Directive —
In the data below, how many lines contain the string "height"? Matching is case-sensitive; reply with the number alone.

Listing —
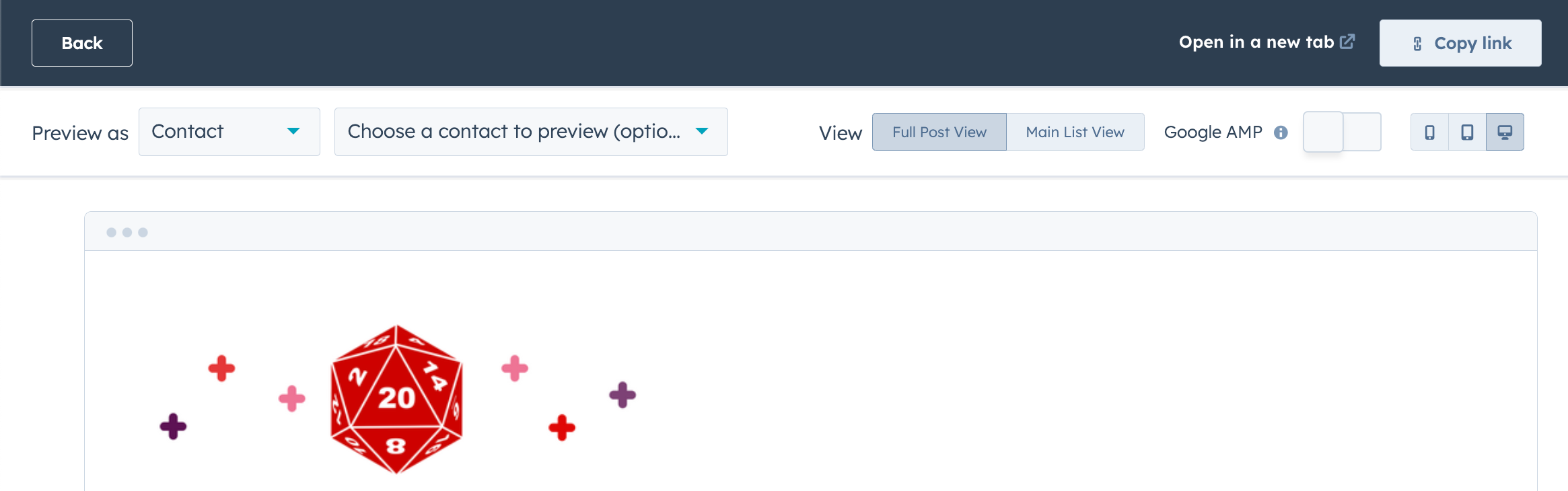The image size is (1568, 491).
Task: Click the chain icon in Copy link
Action: click(x=1417, y=44)
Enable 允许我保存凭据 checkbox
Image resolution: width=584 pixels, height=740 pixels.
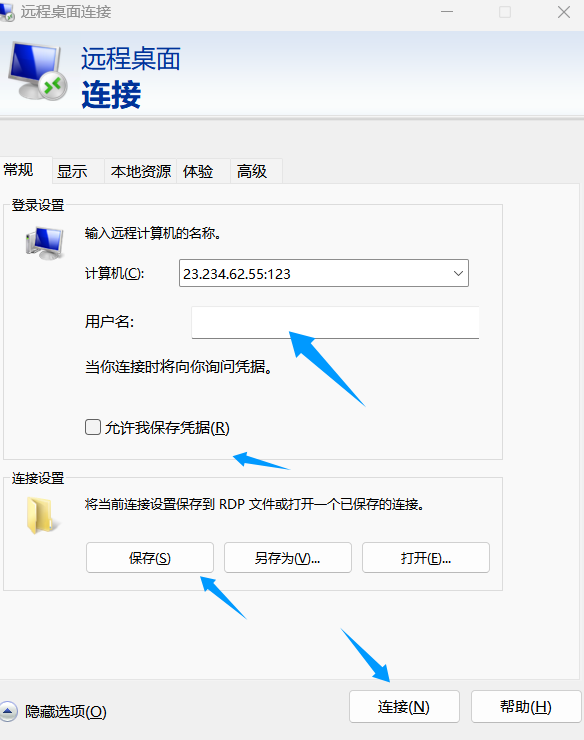pos(93,427)
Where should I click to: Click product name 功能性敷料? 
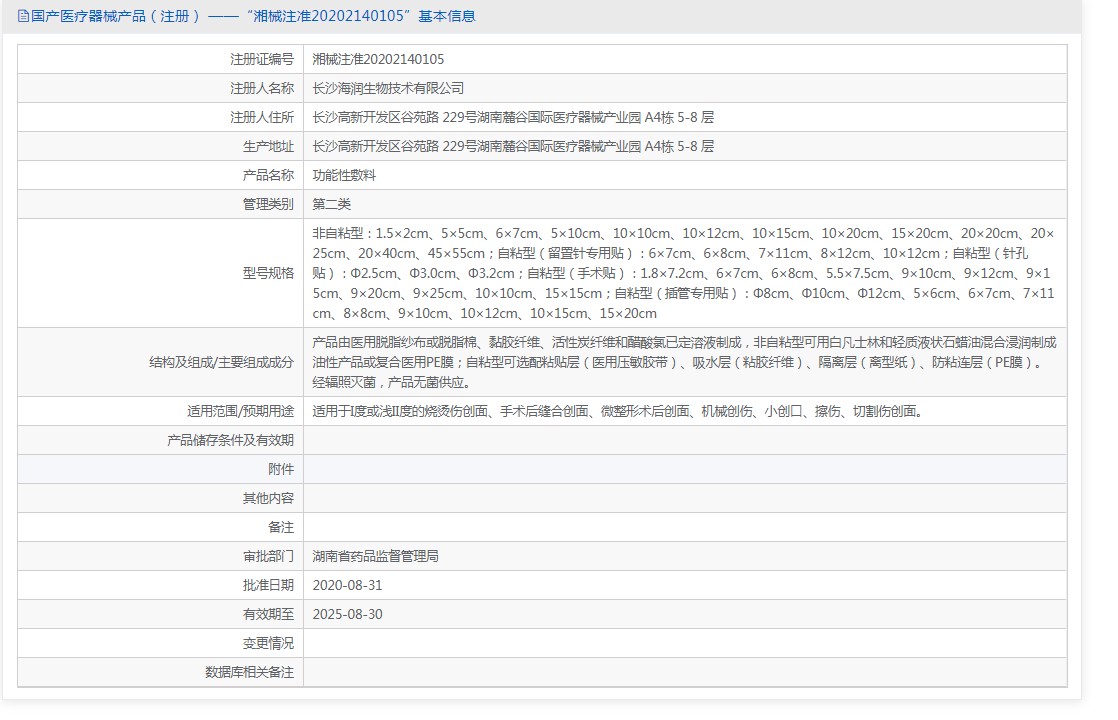point(344,175)
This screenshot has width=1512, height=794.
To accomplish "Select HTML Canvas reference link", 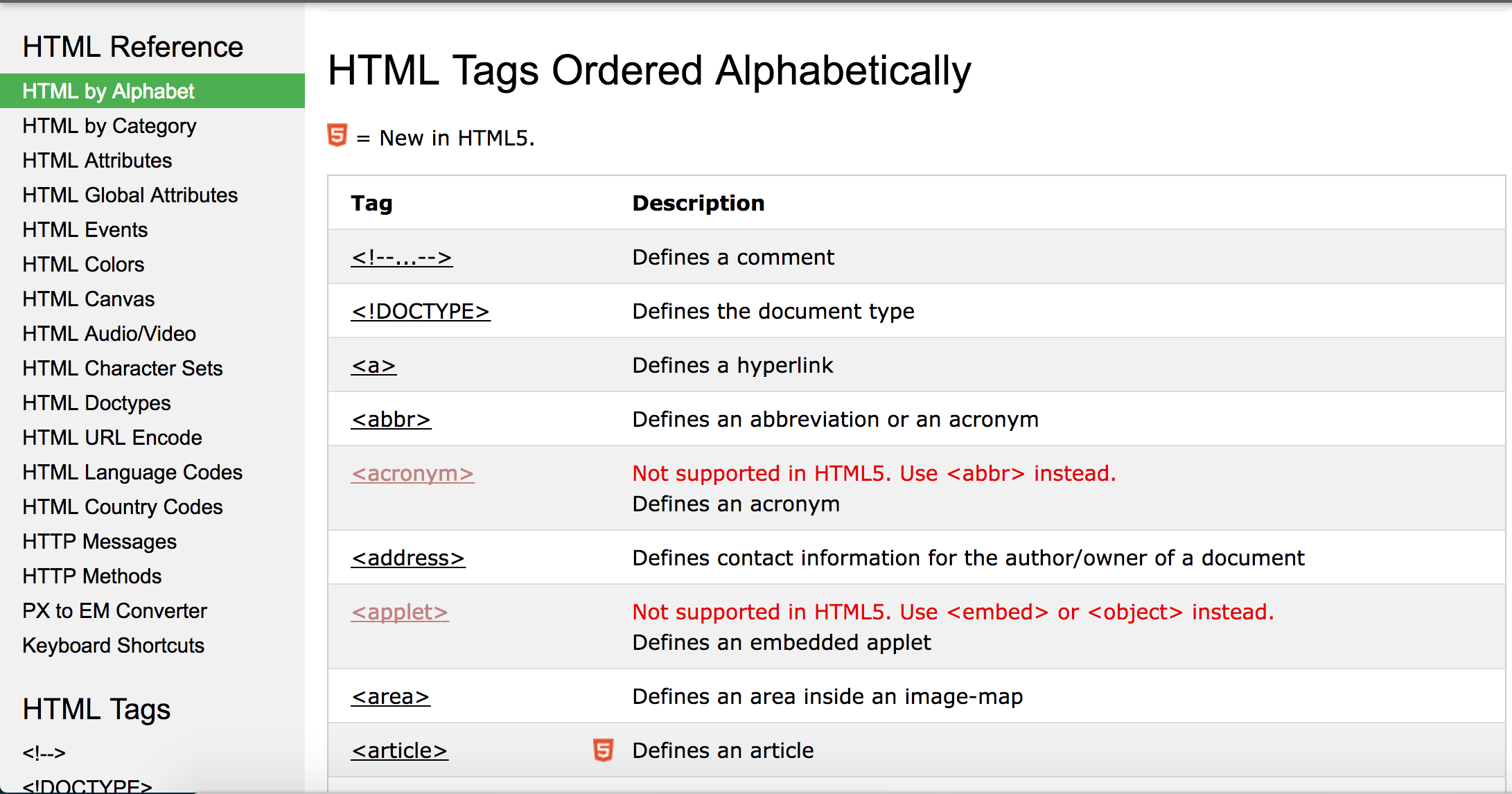I will tap(89, 299).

The response —
2